▶ _What is required_
Copy the listing from the line containing "Click the hips value for size 18W" to the end of the listing, renaming "Sustainability" to "Reporting" and changing nothing else. Omit the pictures.

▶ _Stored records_
-------

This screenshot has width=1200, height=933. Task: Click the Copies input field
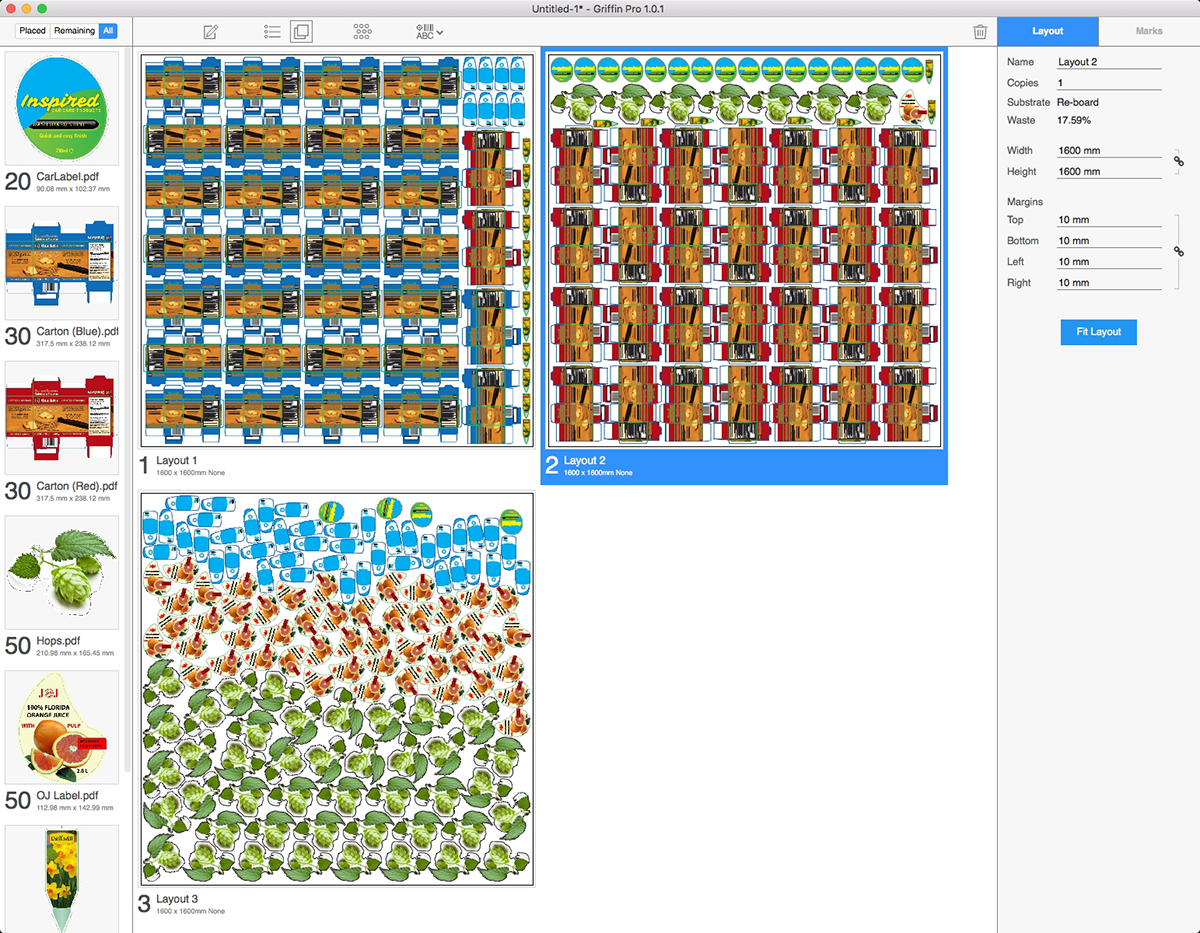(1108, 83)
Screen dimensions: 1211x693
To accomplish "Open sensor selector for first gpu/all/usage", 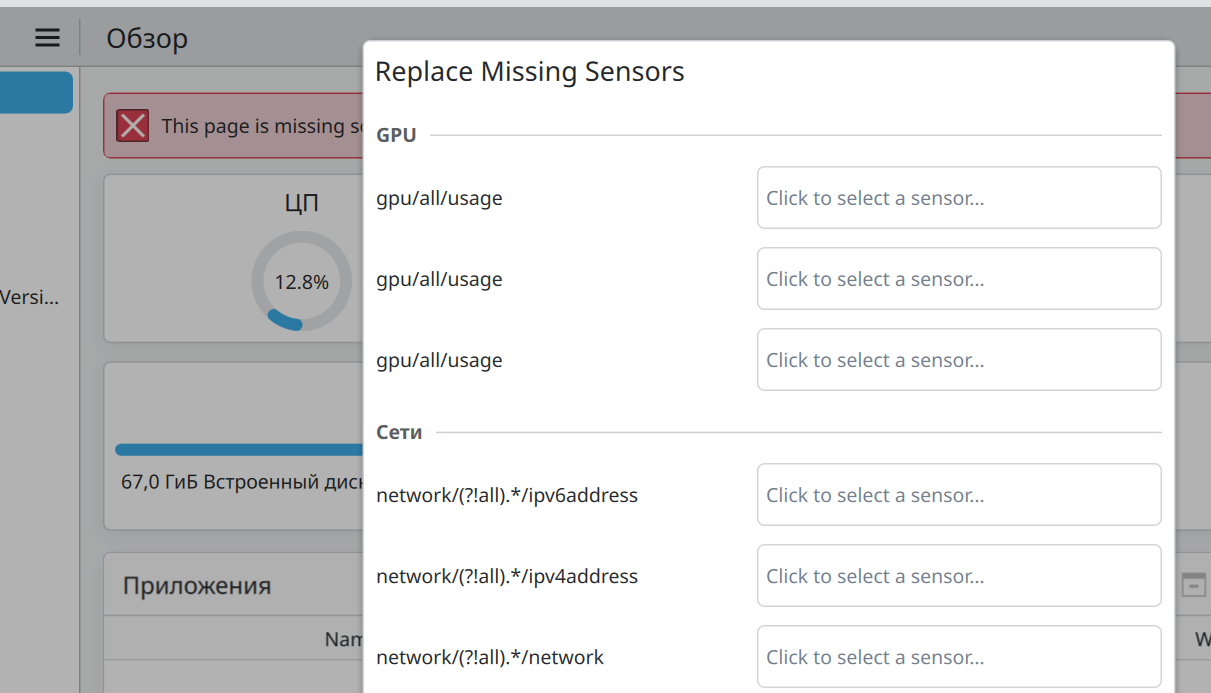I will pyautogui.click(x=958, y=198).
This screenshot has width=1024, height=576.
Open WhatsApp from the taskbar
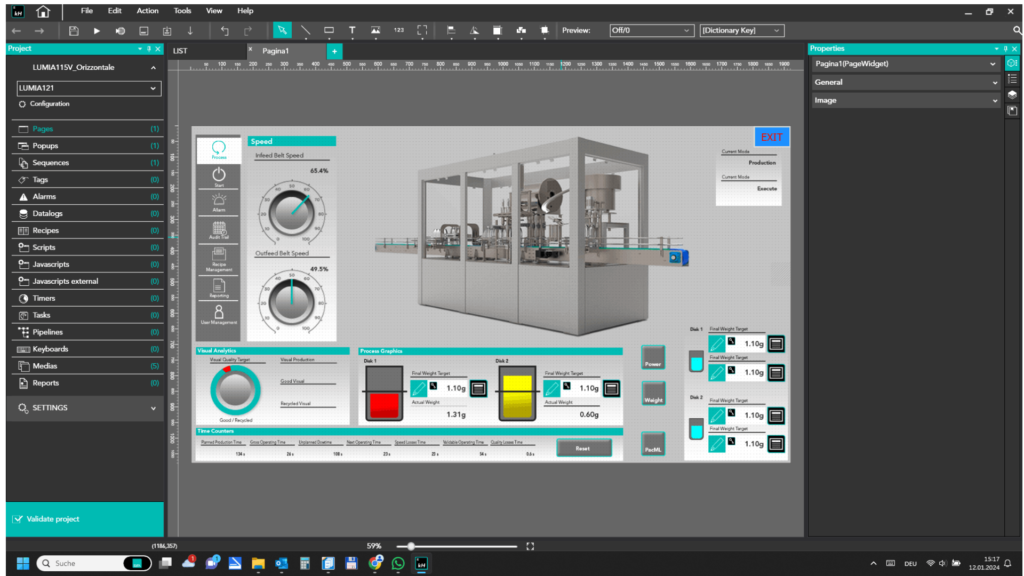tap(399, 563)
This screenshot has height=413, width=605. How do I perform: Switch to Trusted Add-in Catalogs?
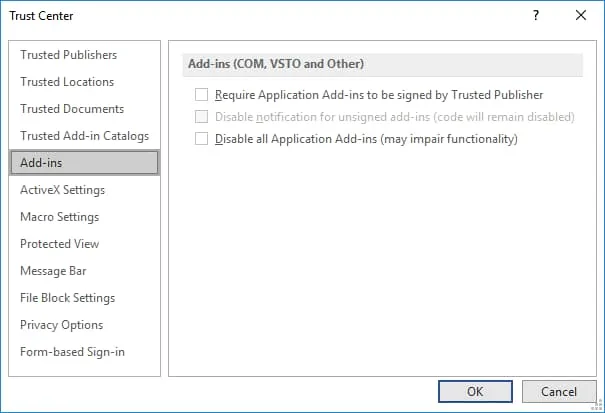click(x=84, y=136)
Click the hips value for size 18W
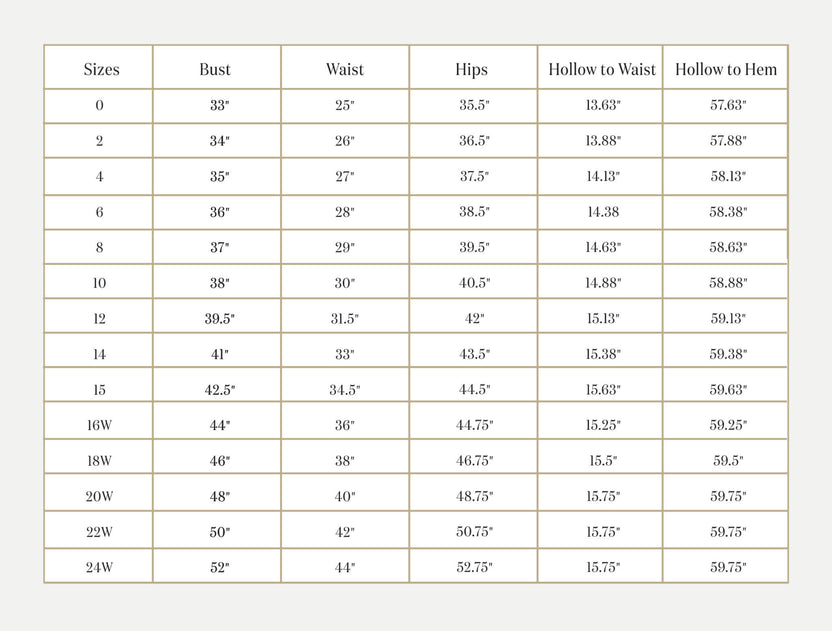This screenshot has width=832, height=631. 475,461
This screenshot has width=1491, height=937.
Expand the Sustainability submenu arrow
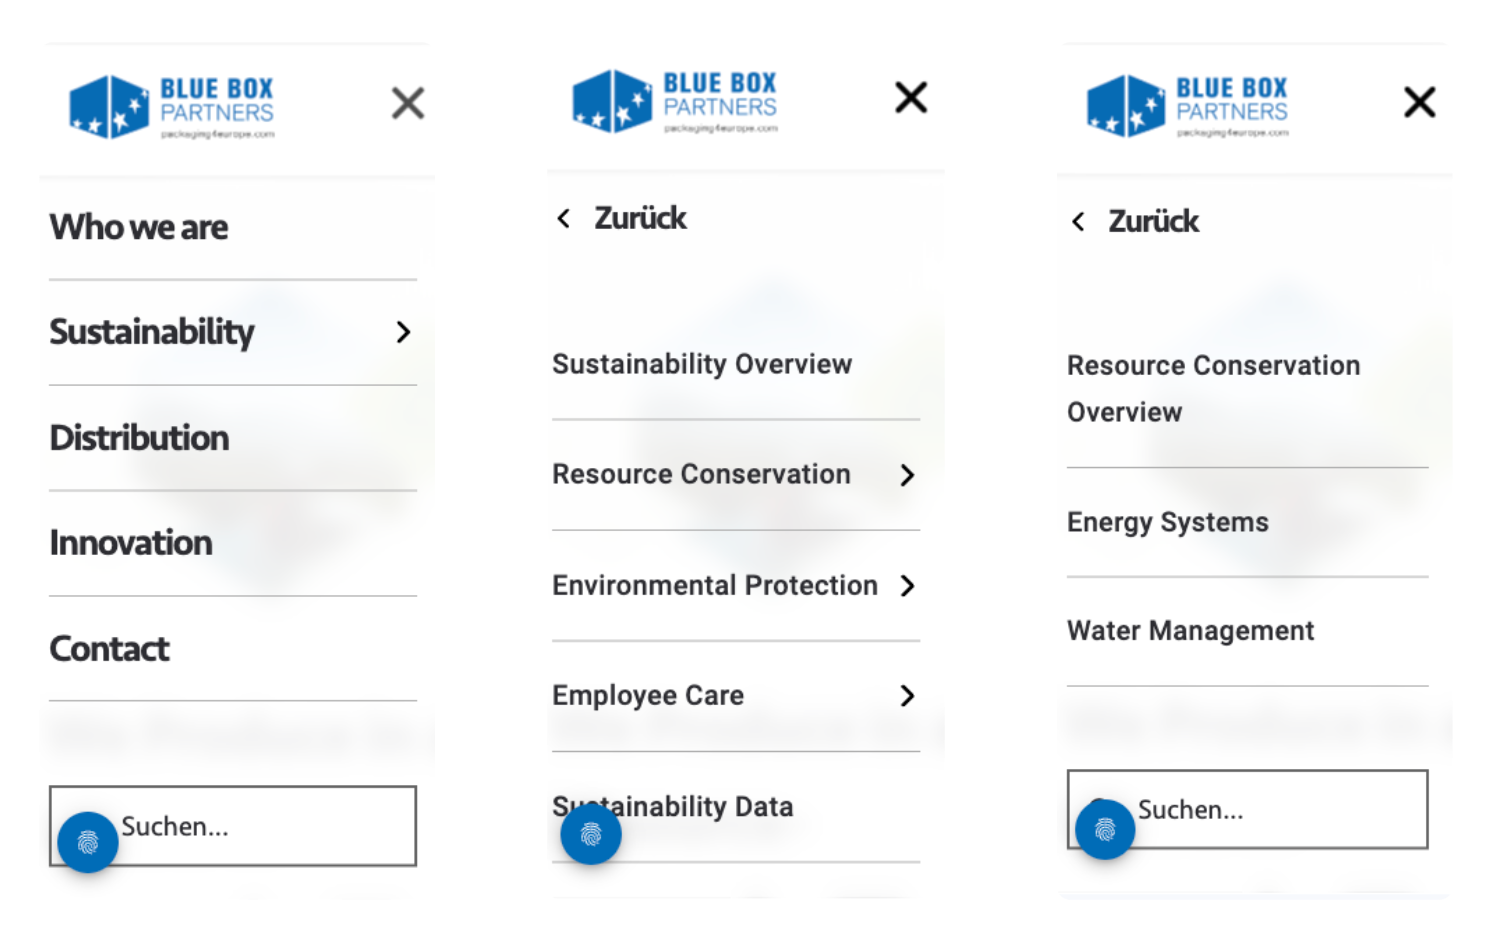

-------

▶ _Final answer_
Click the hips value for size 18W
This screenshot has width=832, height=631. 475,461
This screenshot has width=1491, height=937.
Expand the Reporting submenu arrow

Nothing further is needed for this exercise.